Suddenly, ad/marketing firms all over the world had co-opted this somewhat whimsical term, which had previously been reserved for children's theatre troupes and interviews with George Lucas.
They were right, of course. Stories are better than messages. And it's not just more palatable to consumers, it's actually a lot more interesting for everyone involved, even the marketers. Businesses make things and sell things, and customers buy things, and that's not really all that exciting. But a story? Everybody loves a story.
If you take it backwards to its first and simplest state, storytelling would probably involve early humans gathered around a campfire, silently enthralled as whichever one of them looked the most like Ron Perlman relayed the harrowing tale of the day's hunt, and/or why Thag now has just the one arm.
Flash forward a few evolutionary cycles and budding civilizations around the world are spinning wildly imaginative yarns about where the thunder comes from and where the sun goes every night. Pretty soon people are writing these things down, making them more complex and interesting, adding thematic elements and defining structure, and ranking them by sales volume on the New York Times Best Sellers list.
When people tell us stories they draw us in, they make us think about things differently. They give us context for understanding something. Stories can be about anything or anybody, real or imagined. The only real rule is that they should have an arc...a beginning, a middle, and an end. (Please keep this rule in mind the next time you're about to tell a joke at a party.)
Done correctly, storytelling in business is about knowing what you want your audience to learn while thinking about how it will make them feel. It could be anything at all...the story of a new product for an incredibly specific application, the story of groups of employees or customers having similar experiences, the chronicling of a company's formation or the career of one of its leaders. What do you want them to remember at the end? How do you think they'll feel about it? The average business story may not involve witches, shipwrecks, or a cyclops - but if you know your audience and what they care about you can still make it pretty colorful.

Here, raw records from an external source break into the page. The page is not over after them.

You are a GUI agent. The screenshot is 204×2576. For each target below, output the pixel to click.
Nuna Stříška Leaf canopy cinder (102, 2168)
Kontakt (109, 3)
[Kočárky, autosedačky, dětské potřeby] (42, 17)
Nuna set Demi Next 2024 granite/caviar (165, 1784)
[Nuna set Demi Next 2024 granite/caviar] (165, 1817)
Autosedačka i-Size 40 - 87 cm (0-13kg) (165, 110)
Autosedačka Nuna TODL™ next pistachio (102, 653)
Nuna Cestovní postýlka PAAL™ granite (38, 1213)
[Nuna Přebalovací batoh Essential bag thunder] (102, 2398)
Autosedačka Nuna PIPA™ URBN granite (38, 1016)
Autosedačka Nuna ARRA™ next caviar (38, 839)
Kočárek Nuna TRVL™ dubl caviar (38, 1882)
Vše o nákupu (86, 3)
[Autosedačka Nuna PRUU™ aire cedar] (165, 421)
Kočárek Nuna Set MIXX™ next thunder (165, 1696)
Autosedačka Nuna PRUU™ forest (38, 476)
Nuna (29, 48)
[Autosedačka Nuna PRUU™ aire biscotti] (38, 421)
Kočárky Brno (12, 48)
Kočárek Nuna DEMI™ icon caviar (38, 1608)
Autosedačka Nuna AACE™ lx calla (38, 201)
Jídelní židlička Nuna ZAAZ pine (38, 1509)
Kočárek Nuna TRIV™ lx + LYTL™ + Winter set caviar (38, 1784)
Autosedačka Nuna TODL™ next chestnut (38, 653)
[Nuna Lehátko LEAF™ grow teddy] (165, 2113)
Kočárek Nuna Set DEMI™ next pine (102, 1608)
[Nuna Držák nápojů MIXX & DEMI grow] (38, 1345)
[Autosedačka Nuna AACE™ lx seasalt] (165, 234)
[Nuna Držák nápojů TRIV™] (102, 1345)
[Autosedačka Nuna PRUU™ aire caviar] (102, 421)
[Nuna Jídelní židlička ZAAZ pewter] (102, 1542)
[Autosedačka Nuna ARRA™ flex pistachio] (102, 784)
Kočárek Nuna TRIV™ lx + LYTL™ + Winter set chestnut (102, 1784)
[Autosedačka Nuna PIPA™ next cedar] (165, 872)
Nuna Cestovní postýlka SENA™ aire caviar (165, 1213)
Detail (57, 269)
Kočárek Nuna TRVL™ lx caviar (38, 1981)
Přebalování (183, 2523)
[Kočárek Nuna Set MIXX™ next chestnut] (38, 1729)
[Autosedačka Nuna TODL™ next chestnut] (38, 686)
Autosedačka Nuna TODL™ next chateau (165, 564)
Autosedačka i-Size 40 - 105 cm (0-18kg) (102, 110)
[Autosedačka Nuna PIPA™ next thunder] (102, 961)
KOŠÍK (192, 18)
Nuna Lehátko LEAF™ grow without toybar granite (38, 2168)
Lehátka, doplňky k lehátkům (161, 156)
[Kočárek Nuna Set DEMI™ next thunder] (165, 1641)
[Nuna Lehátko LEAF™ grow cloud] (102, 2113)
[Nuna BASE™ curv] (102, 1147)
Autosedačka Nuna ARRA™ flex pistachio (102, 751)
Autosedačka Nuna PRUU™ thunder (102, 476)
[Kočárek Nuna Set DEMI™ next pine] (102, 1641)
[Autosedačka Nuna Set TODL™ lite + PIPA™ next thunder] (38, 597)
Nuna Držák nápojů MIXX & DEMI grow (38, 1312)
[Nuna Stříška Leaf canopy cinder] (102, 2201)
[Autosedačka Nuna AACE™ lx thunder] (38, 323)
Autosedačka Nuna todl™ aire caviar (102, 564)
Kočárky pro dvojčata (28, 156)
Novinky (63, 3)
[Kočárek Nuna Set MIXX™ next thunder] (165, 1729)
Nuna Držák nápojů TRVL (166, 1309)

Personally, I love listening to stories and I love telling them. I love movies. I love books and myths and legends. If we've met in person, I've probably asked you my favorite 'get to know you' question at some point: "What's your story?"
People answer it all kinds of different ways, and I always learn a lot from their replies. Most people start with where they're from, some talk about what they do for a living, or how they came to be where they are in life. Some people talk about what's important to them, what they're passionate about (personally or professionally), or what they feel like they were set on earth to do. A surprising number of people laugh uncomfortably and ask me what I mean. There's no wrong answer.
So, swinging back around to the beginning, 'storytelling' has now been fully integrated into the vocabulary of business. When it's just a label applied to traditional corporate messaging - when all that's really happening is that a phrase or idea is being propped up in front of you and dressed up in bright colors - it's meaningless.
But when everyone involved has dug deep enough to tap into that collective subconscious...to find a common thread that we, the audience, can recognize, relate to, and see ourselves as a part of, then we're all back around the campfire together and we're listening. We're really listening.
"We're all stories, in the end. Just make it a good one, eh?"